Arrange the rows below as a numbered list with blank lines omitted. Begin at the line that has "Given: Click the 网站名称 input field" and stop after the line that has "[x=104, y=300]".

DATASET:
* begin *

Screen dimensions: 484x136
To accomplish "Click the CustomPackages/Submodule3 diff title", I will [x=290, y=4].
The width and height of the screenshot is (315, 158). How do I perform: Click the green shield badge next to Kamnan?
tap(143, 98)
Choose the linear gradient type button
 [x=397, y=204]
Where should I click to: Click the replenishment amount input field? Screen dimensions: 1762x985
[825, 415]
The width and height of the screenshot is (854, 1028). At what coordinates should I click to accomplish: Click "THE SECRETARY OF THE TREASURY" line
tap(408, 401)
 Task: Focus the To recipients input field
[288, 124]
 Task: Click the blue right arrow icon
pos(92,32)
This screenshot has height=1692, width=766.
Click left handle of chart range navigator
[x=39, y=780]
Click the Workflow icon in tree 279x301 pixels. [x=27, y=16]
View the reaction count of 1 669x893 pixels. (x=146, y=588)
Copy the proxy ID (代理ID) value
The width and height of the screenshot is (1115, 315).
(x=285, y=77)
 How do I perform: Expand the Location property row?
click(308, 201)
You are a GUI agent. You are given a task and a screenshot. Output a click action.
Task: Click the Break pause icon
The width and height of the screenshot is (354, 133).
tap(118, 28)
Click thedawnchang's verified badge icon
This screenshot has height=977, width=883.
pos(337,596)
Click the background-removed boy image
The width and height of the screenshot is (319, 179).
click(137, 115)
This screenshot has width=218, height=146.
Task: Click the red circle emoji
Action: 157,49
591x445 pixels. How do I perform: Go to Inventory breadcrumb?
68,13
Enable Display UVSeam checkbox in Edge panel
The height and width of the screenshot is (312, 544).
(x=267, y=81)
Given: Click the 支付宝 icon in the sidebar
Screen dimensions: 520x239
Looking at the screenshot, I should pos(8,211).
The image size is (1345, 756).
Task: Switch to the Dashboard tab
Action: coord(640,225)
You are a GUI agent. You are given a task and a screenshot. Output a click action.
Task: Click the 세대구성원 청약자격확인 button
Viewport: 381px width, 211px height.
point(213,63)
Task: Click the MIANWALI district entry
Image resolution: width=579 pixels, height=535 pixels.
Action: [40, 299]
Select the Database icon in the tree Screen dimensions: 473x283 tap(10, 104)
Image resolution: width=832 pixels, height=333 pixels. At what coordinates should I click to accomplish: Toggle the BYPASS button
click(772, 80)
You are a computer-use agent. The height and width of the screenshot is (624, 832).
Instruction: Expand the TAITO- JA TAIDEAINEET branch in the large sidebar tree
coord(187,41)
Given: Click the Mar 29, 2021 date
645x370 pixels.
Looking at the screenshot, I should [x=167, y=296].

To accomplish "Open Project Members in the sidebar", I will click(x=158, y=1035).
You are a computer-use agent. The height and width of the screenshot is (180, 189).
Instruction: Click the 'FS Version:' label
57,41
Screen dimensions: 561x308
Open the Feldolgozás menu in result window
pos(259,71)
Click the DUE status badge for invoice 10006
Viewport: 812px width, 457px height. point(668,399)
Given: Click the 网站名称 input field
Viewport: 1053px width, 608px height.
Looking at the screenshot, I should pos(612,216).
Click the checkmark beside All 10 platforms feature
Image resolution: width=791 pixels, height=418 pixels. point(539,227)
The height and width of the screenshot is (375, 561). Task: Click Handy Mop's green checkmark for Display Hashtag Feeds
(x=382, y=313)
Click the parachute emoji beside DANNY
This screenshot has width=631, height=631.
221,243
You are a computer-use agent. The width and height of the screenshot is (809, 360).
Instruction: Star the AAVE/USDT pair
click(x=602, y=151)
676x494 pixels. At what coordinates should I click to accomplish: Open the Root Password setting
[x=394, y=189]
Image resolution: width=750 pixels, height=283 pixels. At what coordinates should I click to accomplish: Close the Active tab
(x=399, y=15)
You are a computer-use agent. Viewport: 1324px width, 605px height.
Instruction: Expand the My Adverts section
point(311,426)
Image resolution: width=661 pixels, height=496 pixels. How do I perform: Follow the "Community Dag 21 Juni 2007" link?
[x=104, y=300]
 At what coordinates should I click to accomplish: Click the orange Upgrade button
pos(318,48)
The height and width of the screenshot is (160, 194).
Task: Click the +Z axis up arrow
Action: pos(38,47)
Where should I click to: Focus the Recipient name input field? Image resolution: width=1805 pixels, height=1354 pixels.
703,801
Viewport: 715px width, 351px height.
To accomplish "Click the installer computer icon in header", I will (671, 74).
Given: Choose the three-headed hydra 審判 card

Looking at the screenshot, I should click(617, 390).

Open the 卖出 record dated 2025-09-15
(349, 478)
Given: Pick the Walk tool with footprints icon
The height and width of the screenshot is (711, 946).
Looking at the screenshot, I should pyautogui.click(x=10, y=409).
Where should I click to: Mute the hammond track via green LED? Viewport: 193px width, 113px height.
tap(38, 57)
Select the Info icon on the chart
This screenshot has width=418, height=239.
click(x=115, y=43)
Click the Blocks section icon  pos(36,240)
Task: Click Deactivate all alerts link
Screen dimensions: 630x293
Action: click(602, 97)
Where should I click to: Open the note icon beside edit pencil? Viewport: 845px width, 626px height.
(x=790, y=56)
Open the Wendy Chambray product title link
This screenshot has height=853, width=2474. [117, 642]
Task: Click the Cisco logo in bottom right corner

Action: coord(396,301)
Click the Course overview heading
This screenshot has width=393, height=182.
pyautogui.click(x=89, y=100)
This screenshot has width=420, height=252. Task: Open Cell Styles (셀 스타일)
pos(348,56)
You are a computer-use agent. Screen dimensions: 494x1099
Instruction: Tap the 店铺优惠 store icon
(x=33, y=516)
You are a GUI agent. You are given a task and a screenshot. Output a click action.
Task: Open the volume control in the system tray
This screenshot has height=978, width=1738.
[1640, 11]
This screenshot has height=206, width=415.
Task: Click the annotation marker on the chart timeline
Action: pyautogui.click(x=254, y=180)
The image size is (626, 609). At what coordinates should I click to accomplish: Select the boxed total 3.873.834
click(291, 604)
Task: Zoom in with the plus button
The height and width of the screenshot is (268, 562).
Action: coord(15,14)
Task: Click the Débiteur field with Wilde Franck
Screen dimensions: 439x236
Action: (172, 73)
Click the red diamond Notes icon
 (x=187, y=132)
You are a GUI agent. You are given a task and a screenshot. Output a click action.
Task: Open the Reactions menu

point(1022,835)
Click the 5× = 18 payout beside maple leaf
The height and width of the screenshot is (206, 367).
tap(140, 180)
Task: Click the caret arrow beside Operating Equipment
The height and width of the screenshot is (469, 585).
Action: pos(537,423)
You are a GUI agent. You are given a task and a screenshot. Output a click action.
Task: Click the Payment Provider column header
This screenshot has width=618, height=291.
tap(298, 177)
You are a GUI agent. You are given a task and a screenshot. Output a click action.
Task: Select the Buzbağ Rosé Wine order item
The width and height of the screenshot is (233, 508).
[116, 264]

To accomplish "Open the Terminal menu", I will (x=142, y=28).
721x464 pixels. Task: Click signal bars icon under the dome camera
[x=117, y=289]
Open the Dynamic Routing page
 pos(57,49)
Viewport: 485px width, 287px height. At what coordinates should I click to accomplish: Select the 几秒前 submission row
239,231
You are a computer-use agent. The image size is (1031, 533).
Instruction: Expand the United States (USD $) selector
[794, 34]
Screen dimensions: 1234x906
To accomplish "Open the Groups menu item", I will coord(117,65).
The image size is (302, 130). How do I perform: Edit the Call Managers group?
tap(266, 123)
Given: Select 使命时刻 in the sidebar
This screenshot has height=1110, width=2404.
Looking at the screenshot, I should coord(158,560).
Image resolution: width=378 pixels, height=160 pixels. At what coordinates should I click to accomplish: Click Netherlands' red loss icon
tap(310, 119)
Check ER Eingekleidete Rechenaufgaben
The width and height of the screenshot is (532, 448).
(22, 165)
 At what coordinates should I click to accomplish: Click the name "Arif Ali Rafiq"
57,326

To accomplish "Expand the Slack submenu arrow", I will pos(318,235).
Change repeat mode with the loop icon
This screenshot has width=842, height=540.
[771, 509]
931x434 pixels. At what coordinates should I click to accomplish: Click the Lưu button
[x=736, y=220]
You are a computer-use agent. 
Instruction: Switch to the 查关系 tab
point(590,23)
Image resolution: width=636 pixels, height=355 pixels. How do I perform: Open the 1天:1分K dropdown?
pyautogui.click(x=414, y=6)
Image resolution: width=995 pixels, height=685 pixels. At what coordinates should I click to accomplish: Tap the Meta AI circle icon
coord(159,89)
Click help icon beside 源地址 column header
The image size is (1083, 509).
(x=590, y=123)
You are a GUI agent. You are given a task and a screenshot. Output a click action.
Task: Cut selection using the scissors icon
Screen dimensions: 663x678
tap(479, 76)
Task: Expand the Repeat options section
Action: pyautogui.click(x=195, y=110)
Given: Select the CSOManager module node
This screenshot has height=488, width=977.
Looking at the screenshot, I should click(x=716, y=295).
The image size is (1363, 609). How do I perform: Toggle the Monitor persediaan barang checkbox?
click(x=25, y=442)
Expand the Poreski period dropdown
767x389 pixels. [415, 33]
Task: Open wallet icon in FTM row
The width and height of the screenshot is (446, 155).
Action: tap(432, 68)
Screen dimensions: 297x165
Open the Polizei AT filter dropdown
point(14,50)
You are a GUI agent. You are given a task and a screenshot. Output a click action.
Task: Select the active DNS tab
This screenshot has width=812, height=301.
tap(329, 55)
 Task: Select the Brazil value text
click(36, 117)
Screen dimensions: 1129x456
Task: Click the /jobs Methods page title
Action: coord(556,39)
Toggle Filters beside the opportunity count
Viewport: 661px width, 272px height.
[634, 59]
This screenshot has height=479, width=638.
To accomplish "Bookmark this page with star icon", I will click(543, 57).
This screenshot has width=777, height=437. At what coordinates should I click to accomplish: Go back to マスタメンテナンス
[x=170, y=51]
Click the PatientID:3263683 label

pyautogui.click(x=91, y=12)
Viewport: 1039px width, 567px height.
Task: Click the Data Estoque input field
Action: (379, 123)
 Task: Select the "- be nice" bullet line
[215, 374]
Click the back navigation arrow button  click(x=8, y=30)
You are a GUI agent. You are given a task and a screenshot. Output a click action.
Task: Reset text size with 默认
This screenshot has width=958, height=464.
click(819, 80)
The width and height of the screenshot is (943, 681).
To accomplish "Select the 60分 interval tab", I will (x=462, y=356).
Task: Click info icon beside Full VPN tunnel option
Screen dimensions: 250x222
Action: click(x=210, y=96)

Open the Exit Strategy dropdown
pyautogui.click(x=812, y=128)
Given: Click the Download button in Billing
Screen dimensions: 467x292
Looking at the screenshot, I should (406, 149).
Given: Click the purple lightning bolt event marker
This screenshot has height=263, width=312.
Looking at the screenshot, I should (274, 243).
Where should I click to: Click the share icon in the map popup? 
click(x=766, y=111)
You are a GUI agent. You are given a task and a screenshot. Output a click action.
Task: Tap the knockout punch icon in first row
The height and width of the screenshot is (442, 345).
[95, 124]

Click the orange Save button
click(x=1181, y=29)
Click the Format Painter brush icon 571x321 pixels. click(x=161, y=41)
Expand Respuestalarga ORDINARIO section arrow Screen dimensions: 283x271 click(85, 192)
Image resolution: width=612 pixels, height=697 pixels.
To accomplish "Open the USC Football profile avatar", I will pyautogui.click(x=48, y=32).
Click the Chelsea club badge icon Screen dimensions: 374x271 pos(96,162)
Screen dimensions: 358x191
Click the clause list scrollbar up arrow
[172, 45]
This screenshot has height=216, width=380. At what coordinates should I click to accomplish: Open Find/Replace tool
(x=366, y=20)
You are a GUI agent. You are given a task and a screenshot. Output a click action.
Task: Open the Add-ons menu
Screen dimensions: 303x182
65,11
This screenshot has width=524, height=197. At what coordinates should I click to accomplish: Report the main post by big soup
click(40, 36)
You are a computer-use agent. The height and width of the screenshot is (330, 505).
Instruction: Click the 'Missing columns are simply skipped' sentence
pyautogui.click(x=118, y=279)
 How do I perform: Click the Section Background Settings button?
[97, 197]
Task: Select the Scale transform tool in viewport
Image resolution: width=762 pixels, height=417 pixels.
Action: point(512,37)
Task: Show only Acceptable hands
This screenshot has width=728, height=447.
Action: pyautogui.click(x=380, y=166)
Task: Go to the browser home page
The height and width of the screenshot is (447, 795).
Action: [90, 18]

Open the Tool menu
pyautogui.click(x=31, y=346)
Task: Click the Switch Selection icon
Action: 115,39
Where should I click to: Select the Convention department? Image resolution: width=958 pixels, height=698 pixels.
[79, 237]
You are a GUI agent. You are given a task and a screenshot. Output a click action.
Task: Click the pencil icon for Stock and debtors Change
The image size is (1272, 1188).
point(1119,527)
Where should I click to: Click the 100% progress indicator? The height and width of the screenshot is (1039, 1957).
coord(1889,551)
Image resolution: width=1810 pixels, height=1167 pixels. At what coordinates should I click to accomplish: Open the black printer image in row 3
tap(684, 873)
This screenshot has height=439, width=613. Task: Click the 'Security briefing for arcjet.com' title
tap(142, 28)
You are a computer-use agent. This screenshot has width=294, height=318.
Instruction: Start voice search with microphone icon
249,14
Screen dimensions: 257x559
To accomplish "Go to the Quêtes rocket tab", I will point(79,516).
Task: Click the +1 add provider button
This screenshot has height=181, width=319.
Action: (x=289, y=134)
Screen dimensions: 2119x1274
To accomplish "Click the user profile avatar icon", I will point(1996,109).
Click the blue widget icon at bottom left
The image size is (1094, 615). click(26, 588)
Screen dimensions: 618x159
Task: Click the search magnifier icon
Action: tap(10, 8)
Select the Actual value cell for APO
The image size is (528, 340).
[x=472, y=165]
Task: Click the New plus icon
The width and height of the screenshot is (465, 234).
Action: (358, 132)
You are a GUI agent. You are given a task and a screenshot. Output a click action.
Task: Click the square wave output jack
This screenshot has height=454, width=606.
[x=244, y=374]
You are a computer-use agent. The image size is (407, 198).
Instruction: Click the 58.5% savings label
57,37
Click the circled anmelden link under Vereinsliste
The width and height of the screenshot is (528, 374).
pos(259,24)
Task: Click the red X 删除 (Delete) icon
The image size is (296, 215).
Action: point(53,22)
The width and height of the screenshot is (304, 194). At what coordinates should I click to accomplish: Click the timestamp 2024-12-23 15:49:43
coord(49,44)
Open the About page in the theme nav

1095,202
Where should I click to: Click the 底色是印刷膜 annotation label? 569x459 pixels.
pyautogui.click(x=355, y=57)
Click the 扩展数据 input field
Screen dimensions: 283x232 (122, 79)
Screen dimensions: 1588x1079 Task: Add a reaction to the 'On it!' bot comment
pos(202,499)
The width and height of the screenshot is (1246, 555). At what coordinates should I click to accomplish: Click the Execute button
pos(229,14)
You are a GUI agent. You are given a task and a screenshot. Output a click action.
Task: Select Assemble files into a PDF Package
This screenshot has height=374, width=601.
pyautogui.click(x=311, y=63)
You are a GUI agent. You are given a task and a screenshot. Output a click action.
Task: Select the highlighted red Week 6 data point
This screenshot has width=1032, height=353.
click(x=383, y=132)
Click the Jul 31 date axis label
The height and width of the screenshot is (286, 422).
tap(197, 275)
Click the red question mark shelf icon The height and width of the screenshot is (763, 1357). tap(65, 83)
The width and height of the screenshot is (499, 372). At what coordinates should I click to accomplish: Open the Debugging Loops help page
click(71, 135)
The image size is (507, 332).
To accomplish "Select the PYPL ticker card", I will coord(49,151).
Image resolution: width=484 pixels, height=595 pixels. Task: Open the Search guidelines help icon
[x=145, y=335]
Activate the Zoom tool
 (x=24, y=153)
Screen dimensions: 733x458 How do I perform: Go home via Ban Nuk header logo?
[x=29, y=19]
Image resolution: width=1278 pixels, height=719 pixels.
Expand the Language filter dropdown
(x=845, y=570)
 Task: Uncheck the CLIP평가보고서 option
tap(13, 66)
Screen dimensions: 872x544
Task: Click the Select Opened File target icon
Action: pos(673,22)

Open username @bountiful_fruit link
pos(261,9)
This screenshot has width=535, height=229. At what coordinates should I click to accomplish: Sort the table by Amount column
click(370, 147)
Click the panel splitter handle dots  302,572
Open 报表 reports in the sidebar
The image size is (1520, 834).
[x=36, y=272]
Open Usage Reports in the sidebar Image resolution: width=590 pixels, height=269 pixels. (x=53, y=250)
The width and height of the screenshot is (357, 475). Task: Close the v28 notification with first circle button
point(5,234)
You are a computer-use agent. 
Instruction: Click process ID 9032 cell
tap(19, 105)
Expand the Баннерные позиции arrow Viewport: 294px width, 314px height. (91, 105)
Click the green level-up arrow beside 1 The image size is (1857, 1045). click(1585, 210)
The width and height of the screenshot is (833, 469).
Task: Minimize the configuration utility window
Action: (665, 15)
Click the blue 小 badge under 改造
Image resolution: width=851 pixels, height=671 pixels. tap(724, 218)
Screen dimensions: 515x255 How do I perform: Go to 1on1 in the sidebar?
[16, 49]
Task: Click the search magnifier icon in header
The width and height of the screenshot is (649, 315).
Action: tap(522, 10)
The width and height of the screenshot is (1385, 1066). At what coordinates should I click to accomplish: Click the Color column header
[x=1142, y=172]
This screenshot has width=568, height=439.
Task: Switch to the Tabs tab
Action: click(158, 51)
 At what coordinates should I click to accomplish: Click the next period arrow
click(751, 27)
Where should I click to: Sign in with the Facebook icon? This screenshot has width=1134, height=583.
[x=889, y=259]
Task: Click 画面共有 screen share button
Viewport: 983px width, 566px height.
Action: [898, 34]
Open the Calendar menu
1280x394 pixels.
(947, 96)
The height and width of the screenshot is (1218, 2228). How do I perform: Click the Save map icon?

* end *

SOLUTION:
1. Given: Click the 网站名称 input field
2. Viewport: 1053px width, 608px height.
3. Looking at the screenshot, I should pos(612,216).
4. Click the checkmark beside All 10 platforms feature
5. Image resolution: width=791 pixels, height=418 pixels. point(539,227)
6. The height and width of the screenshot is (375, 561). Task: Click Handy Mop's green checkmark for Display Hashtag Feeds
7. (x=382, y=313)
8. Click the parachute emoji beside DANNY
9. This screenshot has width=631, height=631.
10. 221,243
11. You are a computer-use agent. The width and height of the screenshot is (809, 360).
12. Instruction: Star the AAVE/USDT pair
13. click(x=602, y=151)
14. 676x494 pixels. At what coordinates should I click to accomplish: Open the Root Password setting
15. [x=394, y=189]
16. Image resolution: width=750 pixels, height=283 pixels. At what coordinates should I click to accomplish: Close the Active tab
17. (x=399, y=15)
18. You are a computer-use agent. Viewport: 1324px width, 605px height.
19. Instruction: Expand the My Adverts section
20. point(311,426)
21. Image resolution: width=661 pixels, height=496 pixels. How do I perform: Follow the "Community Dag 21 Juni 2007" link?
22. [x=104, y=300]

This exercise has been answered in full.